- Required actions -
(1) Repeat word for word the part of the Iran nuclear editorial from "The Bush administration's" up to and including "a long-term investment.".
(2) Check each statement against the Iran nuclear editorial. Answer yes or no for each, and quote the exact words of the editorial that decide it.
(a) The talks between Moscow and Tehran ended Monday with only an agreement to talk again.
(b) The Bush administration committed $50 million to promote democratic reform in Iran.
(c) India and others supply Iran with half of its gasoline.

- Document passage -
——
Iran's obstinacy in controlling its nuclear future has left the Russians with little to show for their efforts to broker a compromise on international concerns over the Islamic Republic's nuclear capability. Talks between Moscow and Tehran ended Monday with an agreement only to talk again, nothing more.
If Russia remains the West's best bet to monitor Iran's nuclear interests, the odds of co-opting Tehran aren't looking good. With Iran refusing so far to accept Russia's offer to develop nuclear material on its behalf, the United States and its allies should prepare to defend a new round of sanctions and enlist others in punitive measures against Tehran.
It's hard to see this dispute ending any other way. After two years of talks, Tehran rejected a European-brokered deal of economic and political incentives to give up its nuclear program. It has since resumed its uranium enrichment program, which could lead to production of material for a nuclear bomb, the real concern of the U.S., Israel and the European Union. Iran's belligerence on this issue and its harsh anti-Western rhetoric in other matters make it hard to believe that its nuclear intentions are entirely peaceful. Although Tehran has taken steps to protect itself against a freeze on its assets, a round of sanctions would lay the foundation and prepare support for tougher measures later if it presses ahead with its nuclear work.
The Bush administration's decision last week to commit $75 million to promote democratic reform in Iran was a constructive and needed addition to its tough sanctions talk. In the past, we have advocated such a two-pronged approach. Iranian reformers need support, especially after the presidential election of hard-liner Mahmoud Ahmadinejad, a font of invective against the U.S. and anything Western.
But democracy promotion at best will be a slow, steady process, and any new U.S. aid to Iranian human rights groups and increased Farsi-language broadcasts can be viewed only as a long-term investment.
In the short term, the International Atomic Energy Agency has yet to put its full force behind sanctions, even though Iran has been uncooperative with it. A report is due in early March from IAEA head Mohamed ElBaradei on how to proceed with Iran. But even if this matter goes before the U.N. Security Council, Russia and China remain uncommitted on punishing Iran.
Russian and Iranian officials are scheduled to resume talks again tomorrow. The Iranians want more control over any Russian effort to enrich uranium on their behalf, which sounds like another delaying tactic. As the new chair of the Group of Eight nations, Russia would improve its standing by reaching an agreement with Iran. But in the absence of any compromise, the Bush administration and its allies should look to India and others that provide Iran with a precious commodity - a third of its gasoline - as another way to end this standoff.
——
- Data -
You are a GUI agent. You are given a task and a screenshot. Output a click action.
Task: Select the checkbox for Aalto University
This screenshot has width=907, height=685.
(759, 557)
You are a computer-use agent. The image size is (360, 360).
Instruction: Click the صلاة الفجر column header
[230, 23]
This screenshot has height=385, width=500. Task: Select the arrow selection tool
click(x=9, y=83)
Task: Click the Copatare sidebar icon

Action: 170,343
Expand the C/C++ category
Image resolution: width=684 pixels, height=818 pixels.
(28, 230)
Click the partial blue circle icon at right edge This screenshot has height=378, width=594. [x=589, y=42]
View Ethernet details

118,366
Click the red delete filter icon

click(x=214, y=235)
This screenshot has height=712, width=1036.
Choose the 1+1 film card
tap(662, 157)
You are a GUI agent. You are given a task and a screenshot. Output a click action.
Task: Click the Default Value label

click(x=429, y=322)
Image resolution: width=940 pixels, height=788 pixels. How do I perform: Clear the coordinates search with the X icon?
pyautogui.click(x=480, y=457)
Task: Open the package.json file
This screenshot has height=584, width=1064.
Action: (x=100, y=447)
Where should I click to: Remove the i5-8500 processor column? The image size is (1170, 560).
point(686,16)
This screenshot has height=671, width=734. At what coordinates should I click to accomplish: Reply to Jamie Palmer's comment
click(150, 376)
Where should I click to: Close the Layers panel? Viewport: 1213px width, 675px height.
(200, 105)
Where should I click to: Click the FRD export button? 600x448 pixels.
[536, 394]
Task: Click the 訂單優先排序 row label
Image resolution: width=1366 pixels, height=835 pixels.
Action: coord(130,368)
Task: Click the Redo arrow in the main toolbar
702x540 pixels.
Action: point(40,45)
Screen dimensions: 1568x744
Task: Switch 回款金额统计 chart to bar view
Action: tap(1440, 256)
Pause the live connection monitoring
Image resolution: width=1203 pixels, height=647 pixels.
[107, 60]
——
- Responses by task -
(1)
The Bush administration's decision last week to commit $75 million to promote democratic reform in Iran was a constructive and needed addition to its tough sanctions talk. In the past, we have advocated such a two-pronged approach. Iranian reformers need support, especially after the presidential election of hard-liner Mahmoud Ahmadinejad, a font of invective against the U.S. and anything Western.
But democracy promotion at best will be a slow, steady process, and any new U.S. aid to Iranian human rights groups and increased Farsi-language broadcasts can be viewed only as a long-term investment.

(2)
(a) Yes: "Talks between Moscow and Tehran ended Monday with an agreement only to talk again, nothing more."
(b) No: "The Bush administration's decision last week to commit $75 million to promote democratic reform in Iran"
(c) No: "India and others that provide Iran with a precious commodity - a third of its gasoline"